Expert: Sherman D. - 5/26/2009

Question
What is the square root of i + 1?  i can't find any good explanations on the web.

Thanks,

Daniel

Answer
sqrt(i + 1) or sqrt(1 + i)

a^2 + 2abi + b^2i^2

a^2 + 2abi - b^2

(a^2 - b^2) + 2abi

a^2 - b^2 = 1
2abi = i

2ab = 1
ab = (1/2)
b = (1/(2a))

a^2 - (1/(2a))^2 = 1
a^2 - (1/(4a^2)) = 1
(4a^4 - 1)/(4a^2) = 1
4a^4 - 1 = 4a^2
4a^4 - 4a^2 - 1 = 0

using the quadratic formula

a^2 = (4 +/- sqrt(16 + 16))/8
a^2 = (4 +/- 4sqrt(2))/8
a^2 = (1 +/- sqrt(2))/2

we don't need to use the negative value.

a^2 = (1/2)(1 + sqrt(2))

a = sqrt((1 + sqrt(2))/2)

b = 1/(2(sqrt((1 + sqrt(2))/2)))

a = about 1.0987 or -1.0987
b = about .4551 or -.4551

ANS :
about
1.0987 + .4551i
-1.0987 - .4551i

in short the answer is ±(1.0987 + .4551i)

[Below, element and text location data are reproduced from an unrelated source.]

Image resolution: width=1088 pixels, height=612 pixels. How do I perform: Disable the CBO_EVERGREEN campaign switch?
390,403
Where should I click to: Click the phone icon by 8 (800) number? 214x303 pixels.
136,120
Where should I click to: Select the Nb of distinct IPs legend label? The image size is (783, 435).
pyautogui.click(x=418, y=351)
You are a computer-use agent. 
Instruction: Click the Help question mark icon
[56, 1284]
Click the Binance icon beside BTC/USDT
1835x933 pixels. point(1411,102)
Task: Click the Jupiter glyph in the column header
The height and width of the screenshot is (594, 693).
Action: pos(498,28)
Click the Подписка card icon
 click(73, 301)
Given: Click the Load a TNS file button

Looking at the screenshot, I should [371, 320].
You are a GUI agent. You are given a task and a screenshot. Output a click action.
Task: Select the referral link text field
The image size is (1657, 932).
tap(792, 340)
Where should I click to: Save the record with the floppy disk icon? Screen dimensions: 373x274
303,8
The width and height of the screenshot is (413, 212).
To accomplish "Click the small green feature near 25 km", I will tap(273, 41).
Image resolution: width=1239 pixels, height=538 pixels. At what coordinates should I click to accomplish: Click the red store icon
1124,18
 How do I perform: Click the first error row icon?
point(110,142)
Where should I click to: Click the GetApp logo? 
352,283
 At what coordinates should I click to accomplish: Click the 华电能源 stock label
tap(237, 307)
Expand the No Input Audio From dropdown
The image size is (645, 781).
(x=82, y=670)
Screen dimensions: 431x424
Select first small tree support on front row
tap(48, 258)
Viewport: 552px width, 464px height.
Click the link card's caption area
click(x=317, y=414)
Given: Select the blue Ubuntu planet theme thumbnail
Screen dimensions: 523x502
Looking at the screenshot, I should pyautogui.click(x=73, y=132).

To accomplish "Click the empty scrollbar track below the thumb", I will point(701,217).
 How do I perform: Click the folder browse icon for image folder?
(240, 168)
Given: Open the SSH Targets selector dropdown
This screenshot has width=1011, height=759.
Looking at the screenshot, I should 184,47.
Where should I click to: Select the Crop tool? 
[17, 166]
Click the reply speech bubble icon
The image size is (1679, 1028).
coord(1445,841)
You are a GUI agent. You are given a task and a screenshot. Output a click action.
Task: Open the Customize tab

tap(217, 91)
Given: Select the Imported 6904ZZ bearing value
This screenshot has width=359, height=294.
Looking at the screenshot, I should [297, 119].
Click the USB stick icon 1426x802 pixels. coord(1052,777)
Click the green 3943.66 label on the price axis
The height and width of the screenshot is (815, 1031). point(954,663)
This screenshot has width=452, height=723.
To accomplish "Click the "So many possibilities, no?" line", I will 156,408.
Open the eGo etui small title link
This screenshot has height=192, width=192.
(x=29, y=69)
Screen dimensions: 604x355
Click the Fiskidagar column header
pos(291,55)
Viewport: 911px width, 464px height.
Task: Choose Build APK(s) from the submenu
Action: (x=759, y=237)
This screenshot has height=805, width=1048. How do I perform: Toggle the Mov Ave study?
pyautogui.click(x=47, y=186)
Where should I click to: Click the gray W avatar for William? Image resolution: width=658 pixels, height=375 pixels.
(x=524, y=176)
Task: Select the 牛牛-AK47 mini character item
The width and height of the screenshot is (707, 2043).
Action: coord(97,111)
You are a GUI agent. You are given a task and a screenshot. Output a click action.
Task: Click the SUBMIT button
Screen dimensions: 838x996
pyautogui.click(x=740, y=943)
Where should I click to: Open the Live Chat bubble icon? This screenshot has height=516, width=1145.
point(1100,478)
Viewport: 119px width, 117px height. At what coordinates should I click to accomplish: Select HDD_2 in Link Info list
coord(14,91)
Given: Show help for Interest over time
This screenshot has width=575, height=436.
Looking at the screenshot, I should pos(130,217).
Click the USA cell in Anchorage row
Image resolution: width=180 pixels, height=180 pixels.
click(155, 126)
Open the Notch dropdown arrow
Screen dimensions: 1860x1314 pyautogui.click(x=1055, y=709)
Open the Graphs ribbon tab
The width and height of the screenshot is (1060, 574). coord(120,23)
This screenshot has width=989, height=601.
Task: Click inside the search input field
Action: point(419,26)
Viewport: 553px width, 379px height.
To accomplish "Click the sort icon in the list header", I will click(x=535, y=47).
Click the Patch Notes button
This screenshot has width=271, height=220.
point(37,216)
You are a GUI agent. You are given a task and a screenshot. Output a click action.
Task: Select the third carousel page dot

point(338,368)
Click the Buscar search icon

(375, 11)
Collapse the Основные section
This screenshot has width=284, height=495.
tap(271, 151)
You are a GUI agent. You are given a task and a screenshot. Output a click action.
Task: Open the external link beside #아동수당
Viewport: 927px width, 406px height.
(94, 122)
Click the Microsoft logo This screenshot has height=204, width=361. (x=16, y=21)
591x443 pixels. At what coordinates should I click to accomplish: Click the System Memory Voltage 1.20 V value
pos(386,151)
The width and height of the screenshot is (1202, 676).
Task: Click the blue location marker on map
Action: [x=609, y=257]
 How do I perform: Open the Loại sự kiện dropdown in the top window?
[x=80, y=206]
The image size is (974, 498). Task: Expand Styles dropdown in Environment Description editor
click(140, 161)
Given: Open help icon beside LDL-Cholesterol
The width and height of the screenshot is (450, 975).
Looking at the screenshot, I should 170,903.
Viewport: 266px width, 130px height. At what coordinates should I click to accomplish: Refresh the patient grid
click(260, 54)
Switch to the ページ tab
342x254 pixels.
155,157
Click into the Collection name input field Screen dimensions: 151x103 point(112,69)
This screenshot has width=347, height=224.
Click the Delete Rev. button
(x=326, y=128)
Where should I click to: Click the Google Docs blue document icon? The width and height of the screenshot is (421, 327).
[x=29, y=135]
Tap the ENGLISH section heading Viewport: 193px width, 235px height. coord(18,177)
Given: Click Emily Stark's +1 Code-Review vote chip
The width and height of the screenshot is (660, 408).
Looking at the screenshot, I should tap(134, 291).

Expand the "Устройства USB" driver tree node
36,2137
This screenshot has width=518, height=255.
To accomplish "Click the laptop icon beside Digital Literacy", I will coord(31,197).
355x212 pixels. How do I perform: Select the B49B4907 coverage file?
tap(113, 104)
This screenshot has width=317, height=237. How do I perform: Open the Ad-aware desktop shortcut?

info found at http://staff.jccc.edu/swilson/complex/sqrootsimag.htm

if you go to www.quickmath.com, click on Solve and type in

x = sqrt(sqrt(-1) + 1)

tell it to solve for x, then click solve.

keep in mind that sqrt values have both a positive and negative, so although quickmath.com only gives you 1 value, there is actually 2 values.